Mr.J oseph Cook. - Still, all that money is in the country.
– The honorable member’s interjection shows to what straits he is reduced in endeavouring to find some reply to my argument.
There has been argument in the High Court as to the meaning of “ conciliation,” of “arbitration,” and of “industrial dispute.” It has been held that there may be a dispute which is not an “ industrial dispute,” and it has been asked, ‘ ‘ What does ‘ industrial ‘ mean?” The question whether unionists or non-unionists should be employed has been held in some cases not to involve an industrial dispute. The meaning of the words “ extending beyond the limits of a State “ has been questioned. What most people would think an “ Inter-State dispute “ has been held by the Court not to be one. I do not know that it has been definitely stated in a judgment of the Court, but I believe that the view is held by legal luminaries that there could not be an InterState railway dispute, because the railway men of each State are working, as it were in airtight compartments, each under the separate control of Acts of the State Legislature. Should a dispute occur in the New South Wales, Victorian, and Queensland railway services, the employés all asking for the same conditions, or striking because of the same grievances, the dispute would be held to be, not an Inter- State dispute, but a series of separate State disputes. It has been held that to constitute an Inter-State dispute there must be employers with businesses extending over more than one State or possessing factories or distributing agencies in more than one State. Where men are working at similar employment in different States, under different employers, their disputes, although about the same matters, are not Inter-State, but separate State disputes.
When I hear the academic arguments of honorable members opposite, it seems to me that the people, when asked to vote for the Constitution, were not told what some of its provisions were intended by its framers to mean. Furthermore, members like the honorable members for Flinders and Angas, both constitutional lawyers, express different opinions. How, then, can the people know what is meant? The other day, the Attorney-General had to confess that he was quite unable to understand the honorable member for Ballarat, and, although I followed the honorable gentleman very closely, I could not make out his meaning half the time. While I strongly disagree with the honorable member for Flinders in politics, I think him the ablest man on that side in regard to these questions. He makes himself understood, and does not cloud his ideas by the use of voluminous and contradictory phrases. Many honorable members opposite, if they make a statement, immediately find it necessary to spend, perhaps, a quarter of an hour in whittling it away by definitions which end in confusing, not only their hearers, but also themselves.

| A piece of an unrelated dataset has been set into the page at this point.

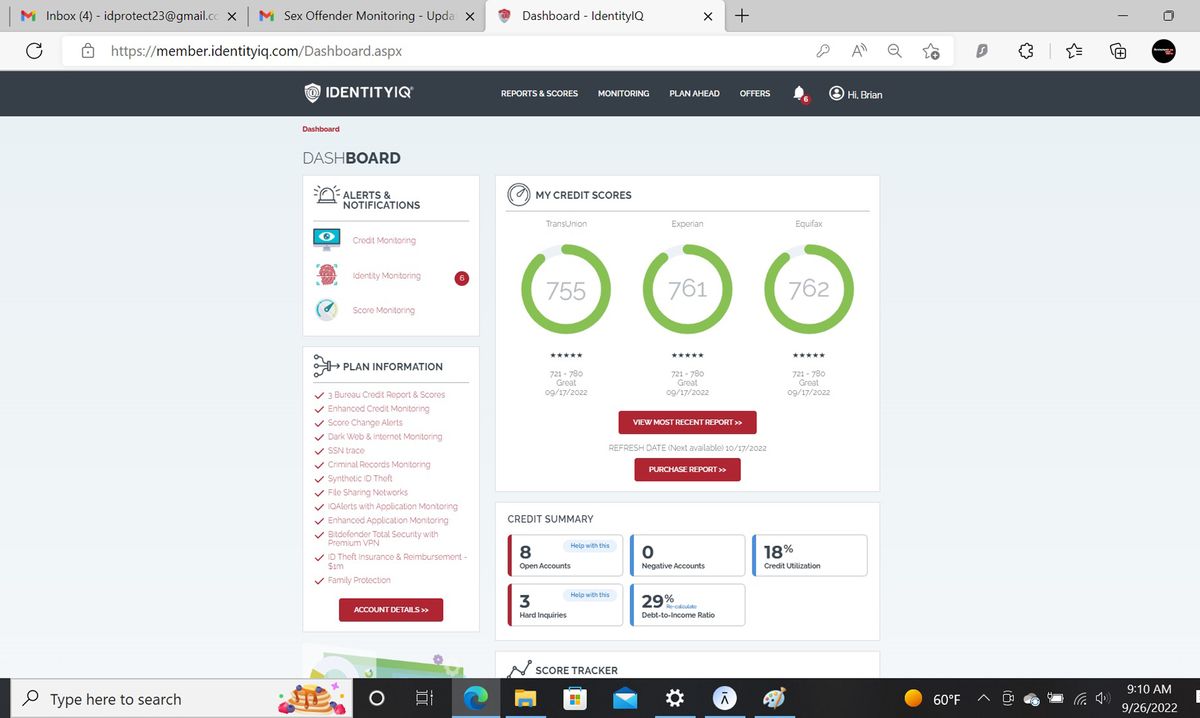Viewport: 1200px width, 718px height.
Task: Toggle the SSN trace checkmark
Action: pos(319,450)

At the present time, our constitutional powers regarding industrial matters amount to almost nothing, because of the decisions of the High Court. Therefore, we ask the people to give us the powers that we need. We seek by the amendment now’ before the House to have the Constitution altered to read -
The Parliament shall, subject to this Constitution, have power to make laws for the peace, order, and good government of the Commonwealth with respect to : -
Labour and employment, including -
the wages and conditions of labour and employment in any trade, industry or calling ; and
the prevention and settlement of industrial disputes, including disputes in relation to employment on or about railways the property of any State.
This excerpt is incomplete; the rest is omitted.